Semi-supervised Single-cell Clustering and Trajectory Analyses
Semi-supervised clustering and trajectory analyses were performed to resolve individual endocrine lineage branching (Supplementary Figure 2). The process begins with defining marker genes that represent cell populations, then identifying the genes that co-vary with these markers, and finally ordering the cells based on these co-varying genes. Monocle provides the CellTypeHierarchy function for semi-supervised clustering analysis. Since our goal was to resolve the β-, α- and δ-cell branches, we picked marker genes as Neurog3 for endocrine progenitors, Ins1 and Ins2 for β-cells, Gcg for α-cells, and Sst for δ-cells. We set the expression threshold in each cell for these markers to 100 or more reads. Accordingly, cells that express more than one marker gene are labeled “ambiguous” and cells that do not fit into any marker gene category are labeled as “unknown”. The gene list was further filtered to remove genes if detected in less than 5 cells. Top 100 genes that co-varied with the marker genes (400 genes in total) were considered for the clustering and trajectory analysis. Note that the semi-supervised analysis was limited to the 317 cells that were placed after the Neurog3 peak expression in the unsupervised trajectory, which corresponds to the pseudotime point 6.7. The first iteration separated β-cells in one branch and the majority of α- and δ-cells in a second branch. To split the α- and δ-branches, we again focused on cells of interest, and excluded the cells on the β- cell branch to create a new CellDataSet (cds) object in Monocle. In this new cds() object, cells were relabeled as α-, δ-, and Neurog3pos cells based on marker gene expression.
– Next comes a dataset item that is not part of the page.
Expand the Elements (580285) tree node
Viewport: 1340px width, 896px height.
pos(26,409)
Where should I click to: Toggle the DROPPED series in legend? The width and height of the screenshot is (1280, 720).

Trajectory analysis was performed as described earlier. The final iteration established trajectories with α- and δ-cells separated on own branches. Similar to unsupervised clustering, Monocle’s differentialGeneTest (by specifying fullModelFormulaStr = “∼Pseudotime”) function was used to identify genes whose expression changes significantly during each endocrine lineage specification. For differential gene expression analysis, cells with pseudotime point > 5.7 and ≤ 6.7 were also included (peak Neurog3 expression) to visualize the cell fate transitions beginning from the Neurog3pos progenitors. Hence, three differential gene tests were performed to determine transcriptome changes from Neurog3pos progenitor cells to each of the three endocrine lineages. Results from differential expression analyses were filtered to include genes with a q-value less than 0.1 and those in the top 50% of normalized base mean expression among cells within each branch. All differentially expressed genes lists were further narrowed to TFs for a total of 145 TFs. These TFs are visualized in a heatmap where all cells were aligned in pseudotime order (Supplementary Figure 4).
Analysis and classification of Neurog3pos progenitors
The master read counts table (Supplementary Table 1) was subset to select Neurog3pos cells. We defined Neurog3pos cells as any cell with at least 10 read counts for Neurog3, resulting in 214 cells. The semi-supervised clustering approach was used to label and cluster cells based on either Neurog3 or Chga expression (see the previous section). Top 100 genes that co-varied with the marker genes (200 genes in total) were considered for the clustering and trajectory analysis. t-SNE dimension reduction was performed on the first two principal components, and num_clusters was set to 3. Based on the Neurog3 levels, the clusters were named High, Medium, and Low. A trajectory was established by finding differentially expressed genes among the High, Medium, Low clusters, using Monocle’s differentialGeneTest function by specifying fullModelFormulaStr = “∼Cluster”. Top 100 genes with the lowest q-value were used to order cells, and a pseudotime trajectory was constructed using the DDRTree method. The trajectory was colored based on embryonic day (Figure 2F) or cluster (Figure 2H).
To count hormone expressing cells, we analyzed the read counts of Ins1, Ins2, Gcg and Sst in each Neurog3pos cell. Any detectable expression (i.e. size-factor normalized counts > 0) was counted. The cells were then categorized as expressing zero, one, two or three hormones (Ins1 and Ins2 reads were combined and presented as Ins).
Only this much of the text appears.